(Items from a dataset)
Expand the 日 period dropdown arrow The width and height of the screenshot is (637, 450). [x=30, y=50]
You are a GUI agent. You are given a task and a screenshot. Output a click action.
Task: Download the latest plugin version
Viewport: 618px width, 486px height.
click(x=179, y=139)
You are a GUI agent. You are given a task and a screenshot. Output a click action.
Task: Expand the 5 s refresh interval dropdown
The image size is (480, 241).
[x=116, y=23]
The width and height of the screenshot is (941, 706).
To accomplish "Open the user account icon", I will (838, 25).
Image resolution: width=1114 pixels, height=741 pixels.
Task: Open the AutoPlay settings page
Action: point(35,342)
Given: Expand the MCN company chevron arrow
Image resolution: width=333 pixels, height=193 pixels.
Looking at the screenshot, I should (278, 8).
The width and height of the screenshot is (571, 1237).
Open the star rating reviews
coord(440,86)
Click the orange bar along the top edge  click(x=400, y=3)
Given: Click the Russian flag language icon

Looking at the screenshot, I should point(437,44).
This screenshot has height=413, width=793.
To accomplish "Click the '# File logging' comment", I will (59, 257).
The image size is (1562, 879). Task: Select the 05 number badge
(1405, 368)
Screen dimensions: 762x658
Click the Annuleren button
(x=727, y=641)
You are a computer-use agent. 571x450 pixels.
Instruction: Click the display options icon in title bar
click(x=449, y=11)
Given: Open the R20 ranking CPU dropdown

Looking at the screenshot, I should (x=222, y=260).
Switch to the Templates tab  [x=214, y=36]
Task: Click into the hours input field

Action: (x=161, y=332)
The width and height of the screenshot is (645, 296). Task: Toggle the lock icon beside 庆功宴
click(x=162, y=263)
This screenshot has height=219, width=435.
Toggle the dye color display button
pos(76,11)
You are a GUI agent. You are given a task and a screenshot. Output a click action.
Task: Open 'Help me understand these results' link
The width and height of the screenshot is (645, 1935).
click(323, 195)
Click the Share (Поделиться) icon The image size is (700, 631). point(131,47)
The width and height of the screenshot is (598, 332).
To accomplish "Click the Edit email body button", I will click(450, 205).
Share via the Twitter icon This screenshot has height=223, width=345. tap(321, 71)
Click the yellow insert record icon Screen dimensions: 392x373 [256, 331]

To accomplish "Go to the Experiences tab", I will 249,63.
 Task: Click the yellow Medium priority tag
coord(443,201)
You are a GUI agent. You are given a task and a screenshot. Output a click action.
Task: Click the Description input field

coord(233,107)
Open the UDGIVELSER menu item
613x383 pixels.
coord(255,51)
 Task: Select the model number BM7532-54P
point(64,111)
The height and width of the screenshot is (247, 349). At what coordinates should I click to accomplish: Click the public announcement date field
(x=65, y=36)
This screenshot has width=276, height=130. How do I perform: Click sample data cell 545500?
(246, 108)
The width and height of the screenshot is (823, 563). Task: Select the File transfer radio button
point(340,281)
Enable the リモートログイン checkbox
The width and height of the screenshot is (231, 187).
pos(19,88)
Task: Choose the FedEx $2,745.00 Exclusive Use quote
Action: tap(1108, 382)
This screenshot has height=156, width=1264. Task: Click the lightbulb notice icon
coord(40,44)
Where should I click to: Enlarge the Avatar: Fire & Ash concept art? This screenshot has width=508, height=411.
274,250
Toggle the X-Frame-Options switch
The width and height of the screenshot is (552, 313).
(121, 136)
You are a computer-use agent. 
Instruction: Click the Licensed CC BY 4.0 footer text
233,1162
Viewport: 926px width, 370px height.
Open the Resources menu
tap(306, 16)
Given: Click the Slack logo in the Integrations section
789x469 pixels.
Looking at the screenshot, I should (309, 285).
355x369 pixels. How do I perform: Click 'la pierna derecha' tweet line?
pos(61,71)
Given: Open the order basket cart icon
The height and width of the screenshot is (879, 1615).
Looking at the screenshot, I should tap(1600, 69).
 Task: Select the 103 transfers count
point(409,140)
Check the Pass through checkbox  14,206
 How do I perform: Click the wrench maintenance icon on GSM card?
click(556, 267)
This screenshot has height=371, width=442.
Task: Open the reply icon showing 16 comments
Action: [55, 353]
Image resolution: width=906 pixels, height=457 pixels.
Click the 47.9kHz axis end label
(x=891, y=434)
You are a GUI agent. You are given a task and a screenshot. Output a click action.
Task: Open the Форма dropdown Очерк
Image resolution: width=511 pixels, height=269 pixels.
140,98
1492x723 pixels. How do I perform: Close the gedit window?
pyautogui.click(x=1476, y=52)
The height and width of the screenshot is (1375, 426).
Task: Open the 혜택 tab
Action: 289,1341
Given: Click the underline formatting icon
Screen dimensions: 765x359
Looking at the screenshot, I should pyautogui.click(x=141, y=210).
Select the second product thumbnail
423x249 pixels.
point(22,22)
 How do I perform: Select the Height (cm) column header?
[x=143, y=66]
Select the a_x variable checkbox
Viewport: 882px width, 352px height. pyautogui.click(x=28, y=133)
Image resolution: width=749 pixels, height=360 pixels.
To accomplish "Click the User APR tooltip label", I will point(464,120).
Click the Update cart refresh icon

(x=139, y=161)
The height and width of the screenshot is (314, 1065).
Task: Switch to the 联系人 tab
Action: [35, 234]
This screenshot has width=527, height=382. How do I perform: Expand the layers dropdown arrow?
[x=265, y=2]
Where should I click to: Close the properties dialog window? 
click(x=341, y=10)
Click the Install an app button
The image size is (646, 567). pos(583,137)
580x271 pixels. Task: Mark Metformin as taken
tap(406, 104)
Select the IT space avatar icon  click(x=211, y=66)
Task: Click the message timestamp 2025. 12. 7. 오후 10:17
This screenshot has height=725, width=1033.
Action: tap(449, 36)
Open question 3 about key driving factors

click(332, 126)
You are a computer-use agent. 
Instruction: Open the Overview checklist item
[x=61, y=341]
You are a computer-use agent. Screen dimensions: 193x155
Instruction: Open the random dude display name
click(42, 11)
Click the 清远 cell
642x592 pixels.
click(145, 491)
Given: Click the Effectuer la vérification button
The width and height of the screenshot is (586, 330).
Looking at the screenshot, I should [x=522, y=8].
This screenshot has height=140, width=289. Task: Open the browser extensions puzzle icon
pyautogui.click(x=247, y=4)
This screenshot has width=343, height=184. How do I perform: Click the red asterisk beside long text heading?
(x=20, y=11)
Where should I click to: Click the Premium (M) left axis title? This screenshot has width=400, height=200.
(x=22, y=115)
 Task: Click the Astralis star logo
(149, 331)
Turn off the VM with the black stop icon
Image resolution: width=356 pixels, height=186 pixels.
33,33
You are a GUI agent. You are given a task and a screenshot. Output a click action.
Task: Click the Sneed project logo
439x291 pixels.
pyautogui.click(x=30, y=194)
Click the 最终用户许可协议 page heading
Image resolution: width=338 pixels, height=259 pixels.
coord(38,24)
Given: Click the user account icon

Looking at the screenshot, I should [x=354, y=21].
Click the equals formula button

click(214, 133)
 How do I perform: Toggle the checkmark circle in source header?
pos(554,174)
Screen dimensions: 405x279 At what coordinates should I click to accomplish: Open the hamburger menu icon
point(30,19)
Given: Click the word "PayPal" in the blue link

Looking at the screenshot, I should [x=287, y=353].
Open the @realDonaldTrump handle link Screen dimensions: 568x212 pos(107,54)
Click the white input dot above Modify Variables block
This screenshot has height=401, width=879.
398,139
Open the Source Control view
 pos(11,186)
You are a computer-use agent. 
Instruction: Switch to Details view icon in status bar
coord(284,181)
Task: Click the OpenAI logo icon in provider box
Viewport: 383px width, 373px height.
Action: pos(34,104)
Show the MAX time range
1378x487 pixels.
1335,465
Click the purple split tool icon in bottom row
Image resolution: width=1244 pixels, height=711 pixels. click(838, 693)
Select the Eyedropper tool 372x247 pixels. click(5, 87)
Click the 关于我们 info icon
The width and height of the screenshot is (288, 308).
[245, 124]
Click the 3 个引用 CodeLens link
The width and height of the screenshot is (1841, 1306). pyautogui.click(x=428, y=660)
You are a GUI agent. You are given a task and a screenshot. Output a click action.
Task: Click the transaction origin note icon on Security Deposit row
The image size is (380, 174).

* _Description of the task_: Lines from the first one above through the line containing "Given: Expand the MCN company chevron arrow" are to be retyped exactly, both included, and nothing more.

* _Exercise output_:
Expand the 日 period dropdown arrow The width and height of the screenshot is (637, 450). [x=30, y=50]
You are a GUI agent. You are given a task and a screenshot. Output a click action.
Task: Download the latest plugin version
Viewport: 618px width, 486px height.
click(x=179, y=139)
You are a GUI agent. You are given a task and a screenshot. Output a click action.
Task: Expand the 5 s refresh interval dropdown
The image size is (480, 241).
[x=116, y=23]
The width and height of the screenshot is (941, 706).
To accomplish "Open the user account icon", I will (838, 25).
Image resolution: width=1114 pixels, height=741 pixels.
Task: Open the AutoPlay settings page
Action: point(35,342)
Given: Expand the MCN company chevron arrow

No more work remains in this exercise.